Co robić z postami na naszym forum i social mediach?
Nieodłącznym elementem tworzenia gier komputerowych jest budowanie wspólnoty graczy. Niezwykle przydatnymi na tym odcinku narzędziami są fora internetowe, czy oficjalne profile w mediach społecznościowych. Twórca gry najczęściej jest administratorem danych osobowych w związku z takimi działaniami (w przypadku mediów społecznościowych – oczywiście wspólnie z twórcą danej platformy).
O ile zatem działań promocyjnych nie zleciliśmy w całości poza organizację, wnioski podmiotów danych osobowych powinny również być rozpatrywane w kontekście tych kanałów komunikacji. Oznacza to, iż wniosek o usunięcie danych osobowych powinien również skutkować weryfikacją własnych profili w mediach społecznościowych oraz innych otwartych kanałów komunikacyjnych i usunięciem przetwarzanych tam danych osobowych. Z praktyki warto zwrócić tu uwagę na dwie szczególne kwestie:
- Zawsze warto potwierdzić, czy podmiot danych pisząc o „usunięciu danych” miał również na myśli dane zawarte na forach, lub profilach społecznościowych.
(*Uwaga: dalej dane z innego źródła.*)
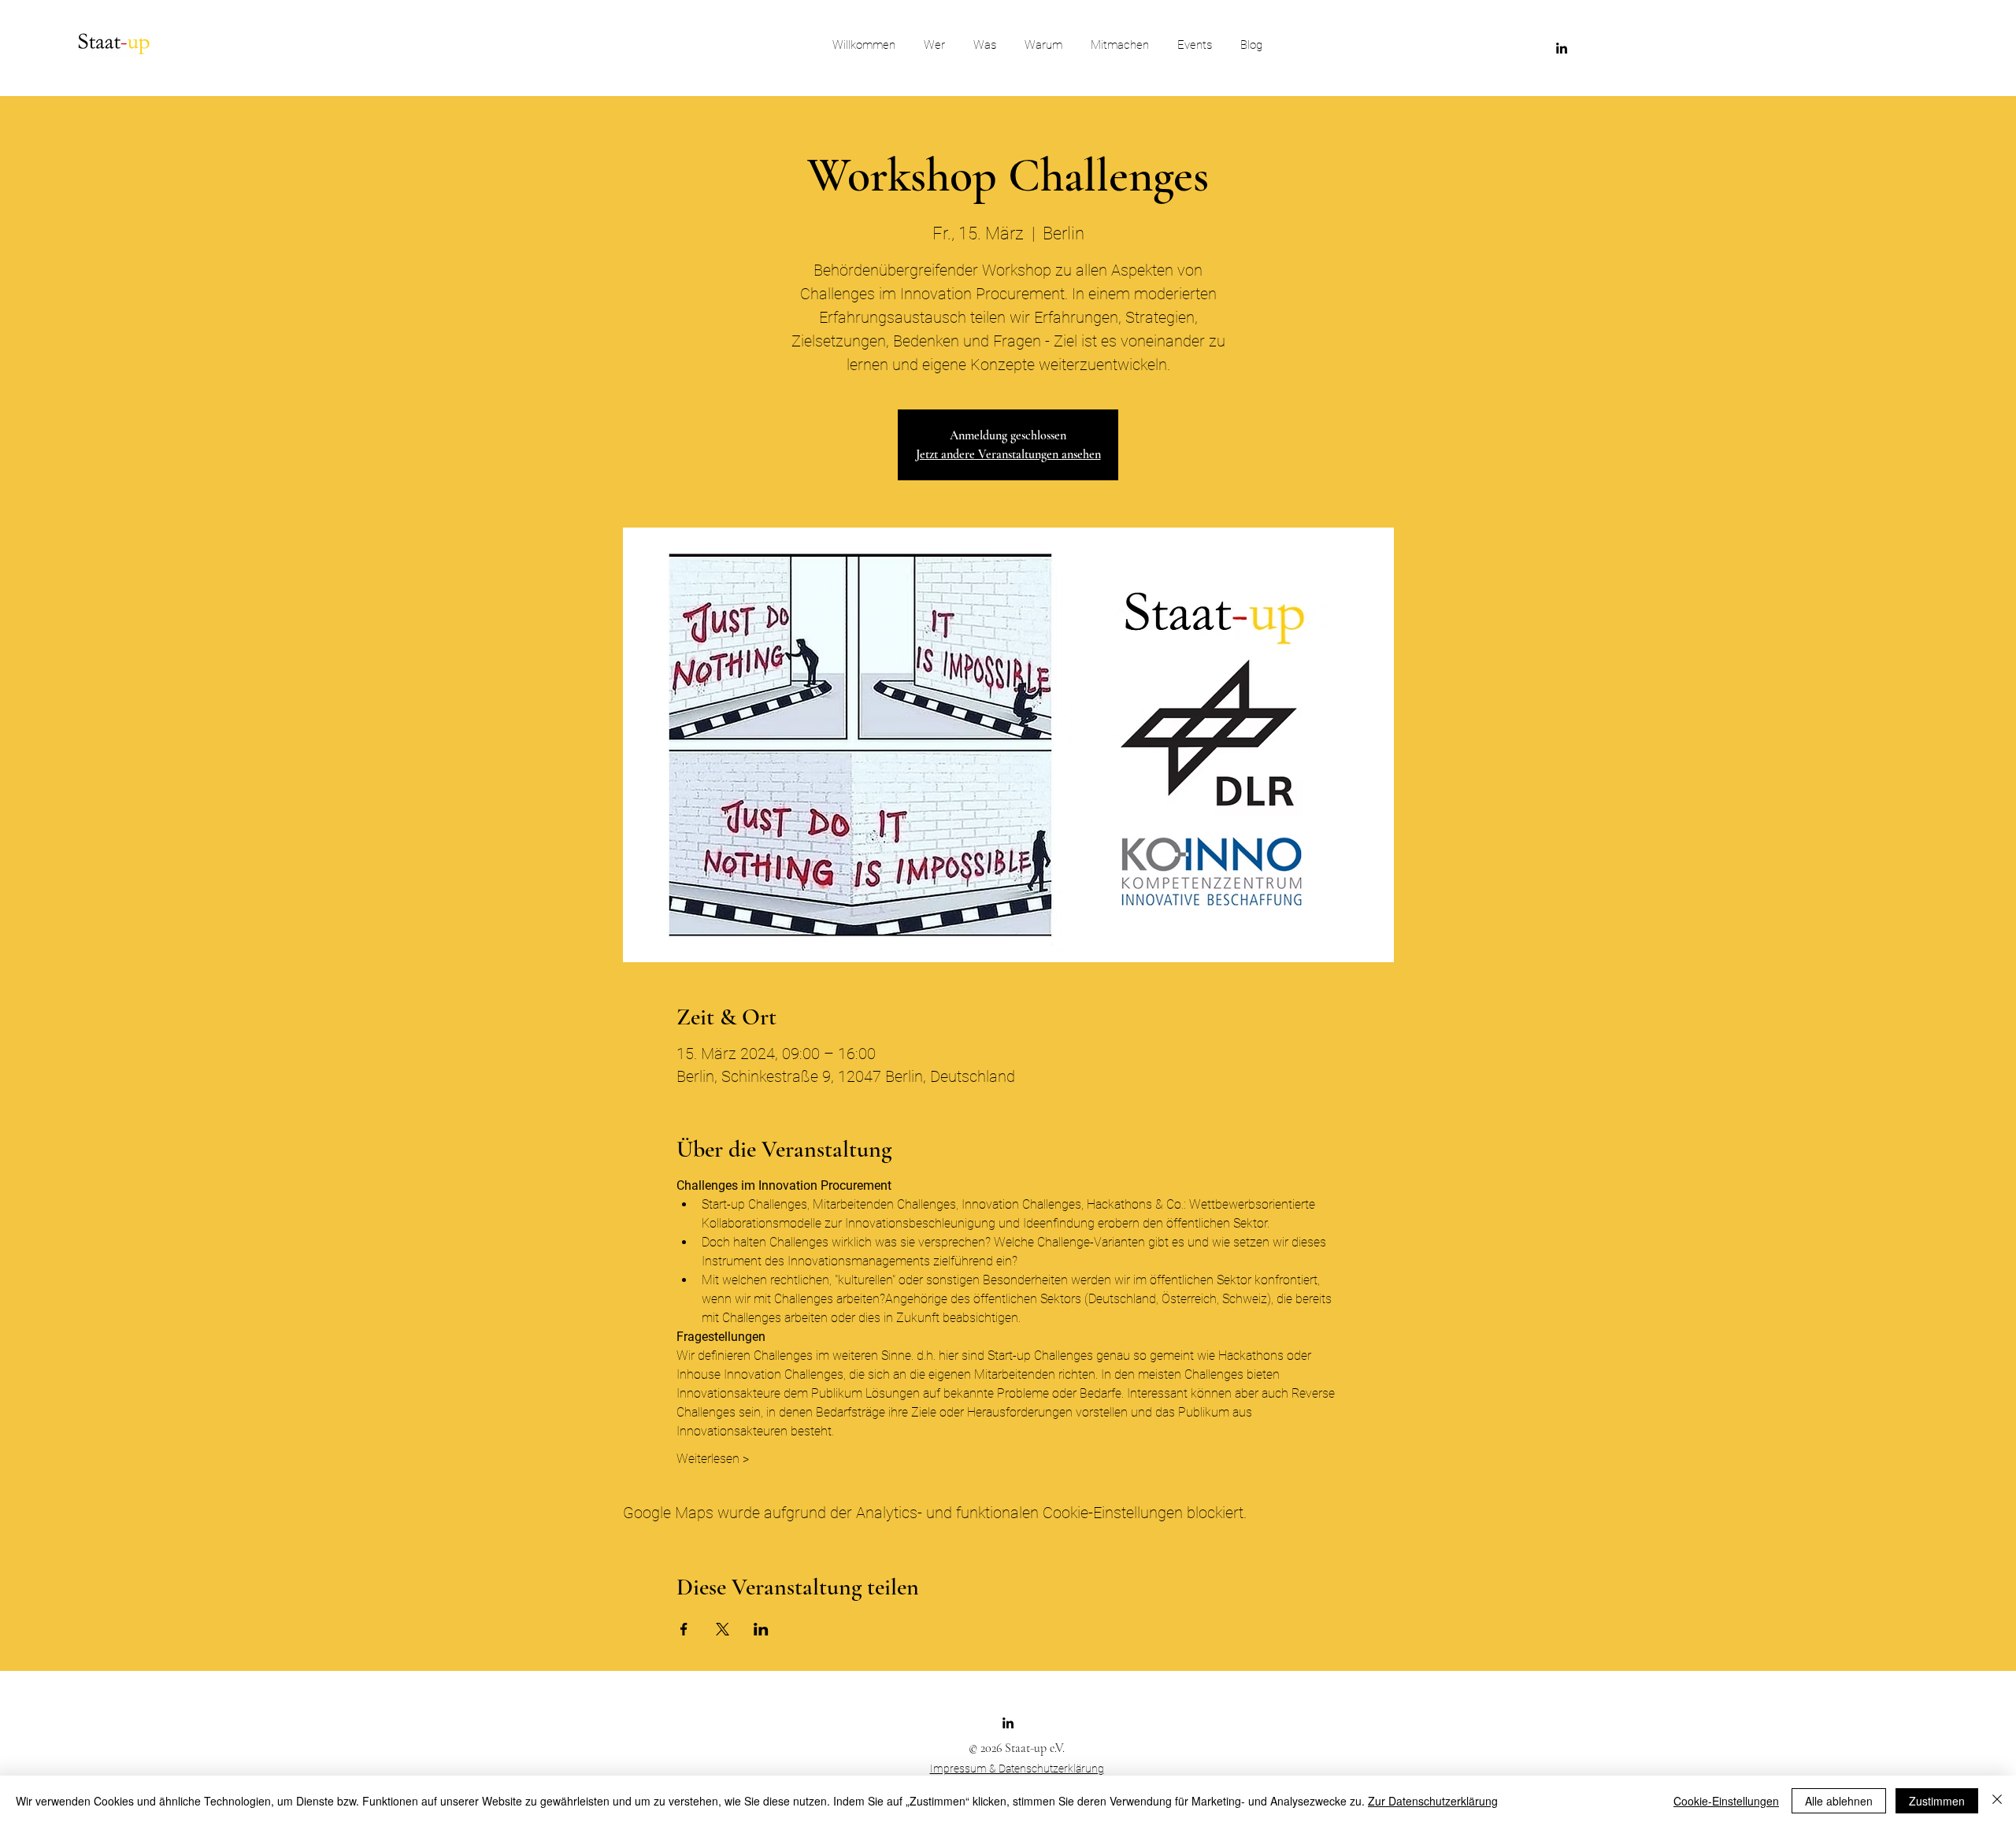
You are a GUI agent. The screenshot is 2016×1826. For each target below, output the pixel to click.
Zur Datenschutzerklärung (1433, 1801)
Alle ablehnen (1839, 1801)
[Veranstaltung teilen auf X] (722, 1629)
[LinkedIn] (1561, 48)
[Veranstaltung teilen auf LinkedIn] (761, 1629)
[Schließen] (1997, 1800)
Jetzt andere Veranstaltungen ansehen (1008, 454)
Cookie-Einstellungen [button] (1726, 1801)
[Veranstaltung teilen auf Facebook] (683, 1629)
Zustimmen (1937, 1801)
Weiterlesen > (712, 1458)
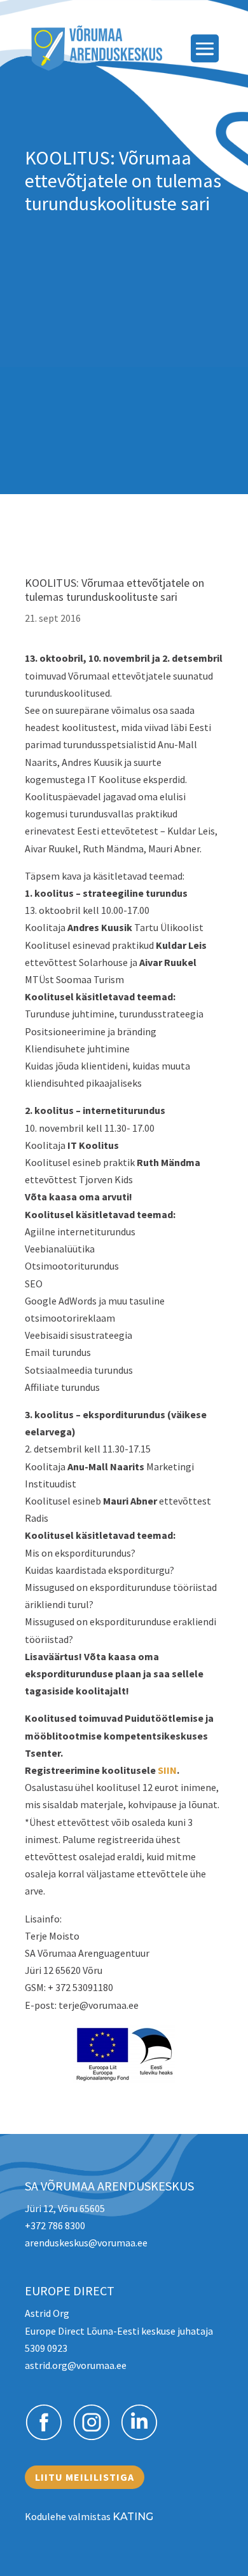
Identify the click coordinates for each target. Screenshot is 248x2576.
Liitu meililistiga (84, 2477)
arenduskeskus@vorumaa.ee (86, 2242)
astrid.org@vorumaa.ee (76, 2365)
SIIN (167, 1770)
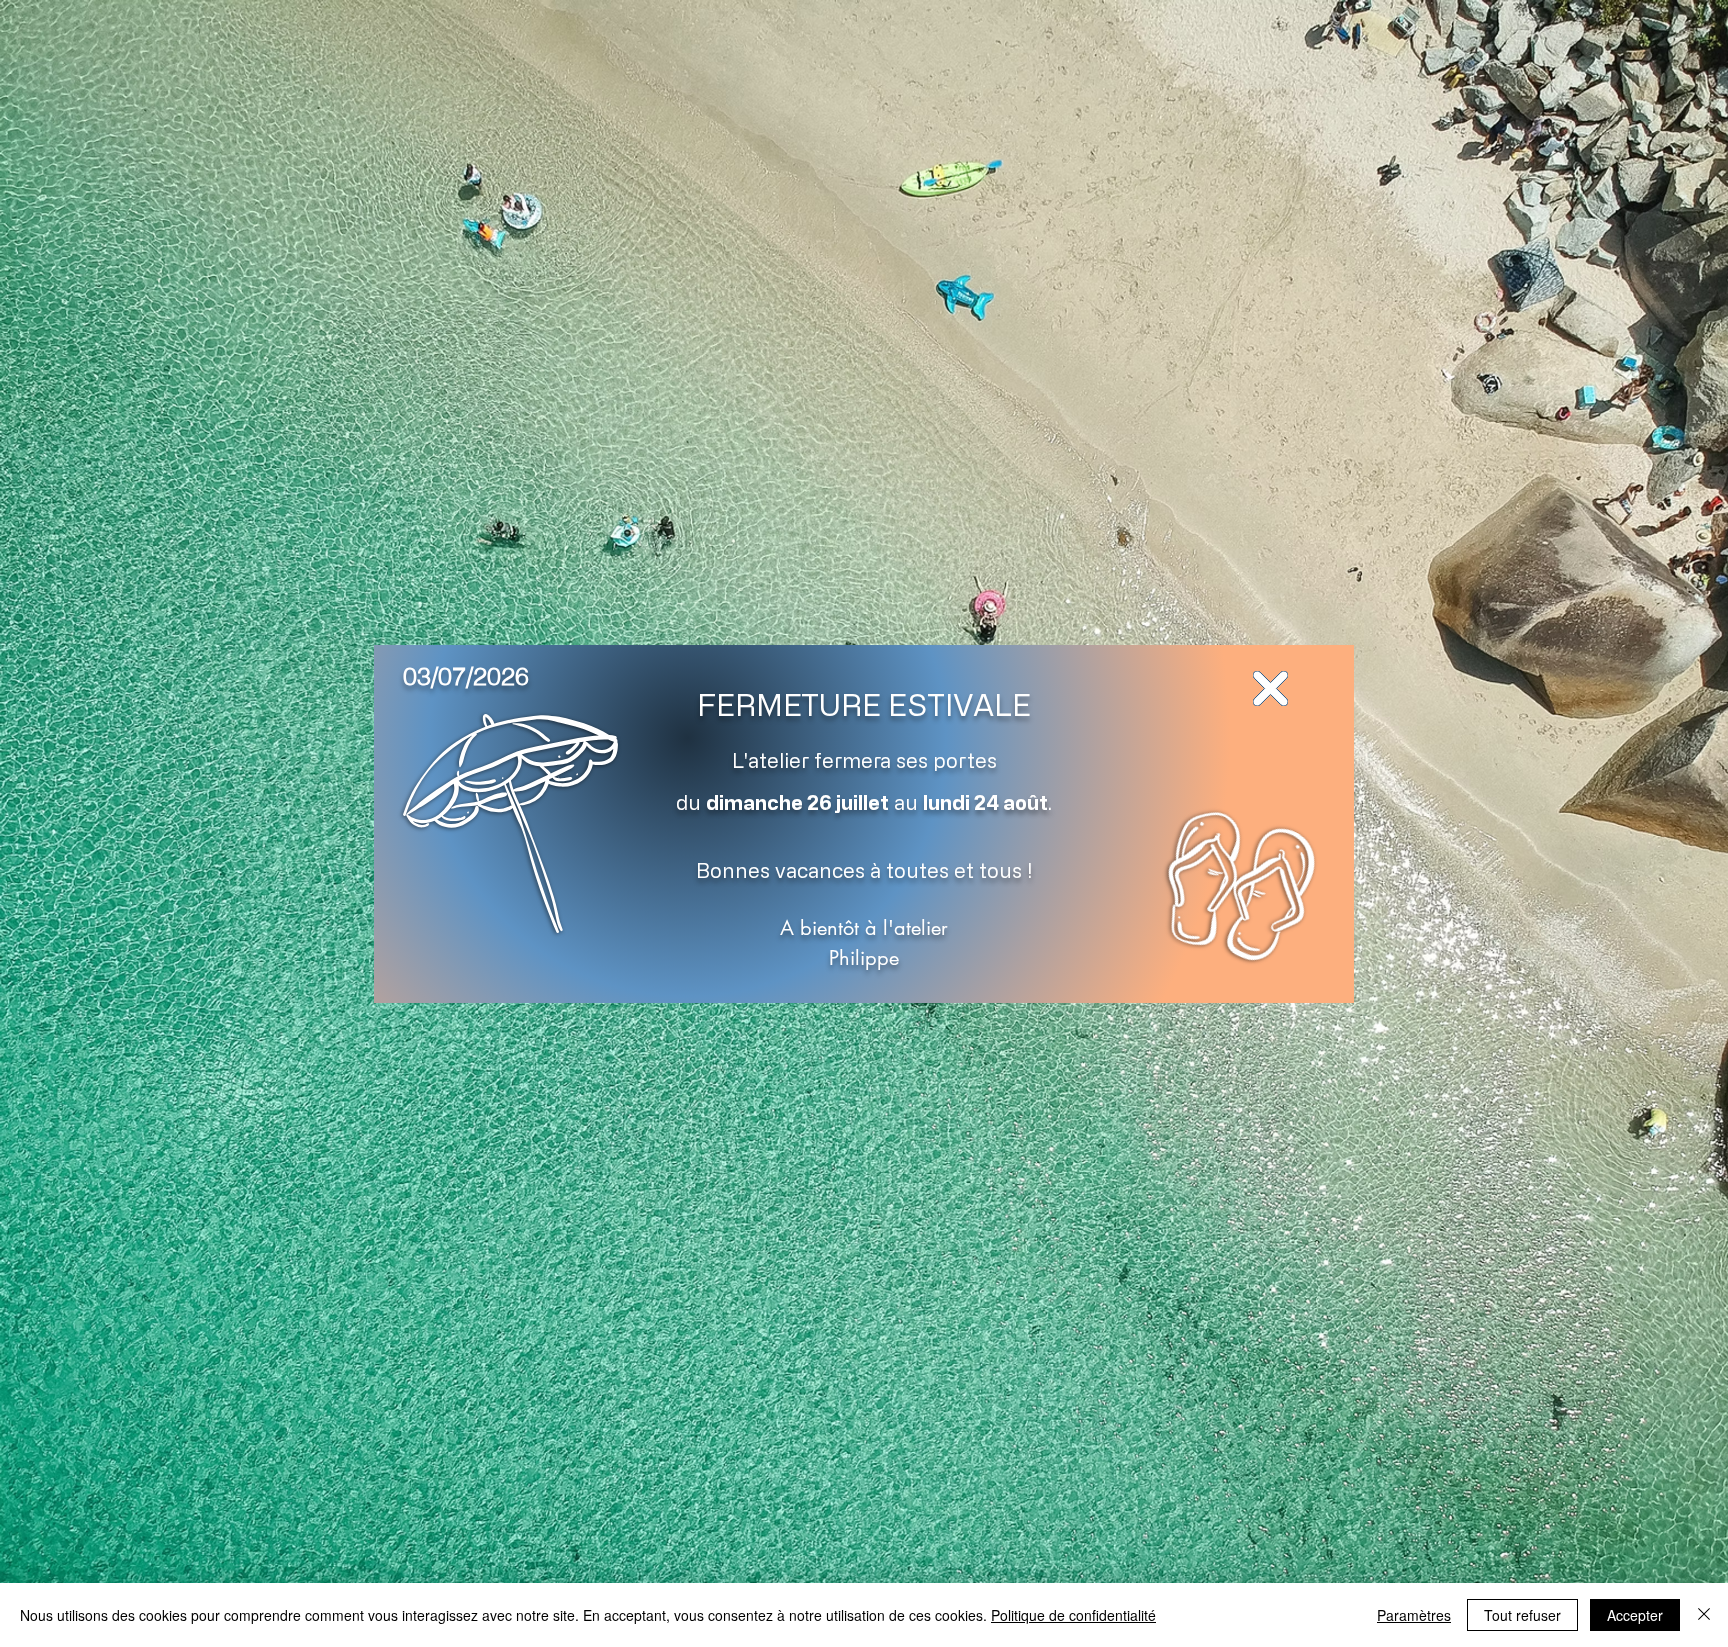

Takie rozwiązanie jest całkowicie legalne w świetle RODO i pozwala z jednej strony zaoszczędzić sobie pracy, a podmiotowi danych – ewentualnego rozczarowania.
- W przypadku konieczności usuwania danych z portali społecznościowych warto pamiętać, że wiele z nich dysponuje całkiem zaawansowanymi wyszukiwarkami. Czyli jeżeli jako administrator profilu „ABC” otrzymaliśmy wniosek o usuniecie danych osobowych użytkownika „XYZ”, to możemy sobie znacząco ułatwić pracę wpisując w pole wyszukiwarki portalu „pokaż wszystkie komentarze XYZ na profilu ABC”.
Podsumowując
W 2018 roku RODO wprowadziło całkiem nowe prawo podmiotu danych – prawo do bycia zapomnianym. Nadal jednak pojawiają się wątpliwości co do szczegółów realizacji tego uprawnienia. Administratorzy danych osobowych powinni pamiętać, że prawo do usunięcia danych ma swoje ograniczenia i w razie jego skorzystania nie zawsze mają obowiązek usuwać każde jedno wystąpienie danych autora/ki wniosku. Z uwagi na liczne wyjątki oraz ryzyka techniczne związane z usunięciem zbyt małej, lub zbyt dużej ilości danych osobowych bardzo dobrym rozwiązaniem jest wdrożenie procedur i list kontrolnych, które uregulują postępowanie w tego typu sytuacjach. Bardzo pomocny może się też okazać nawet najprostszy rejestr wykonanych w tym zakresie czynności. Przy usuwaniu danych osobowych nie wolno też zapominać o pełnym zakresie obecności firmy w sieci – i oprócz własnych dysków, segregatorów i innych zasobów sprawdzić również zarządzane fora internetowe i profile na mediach społecznościowych.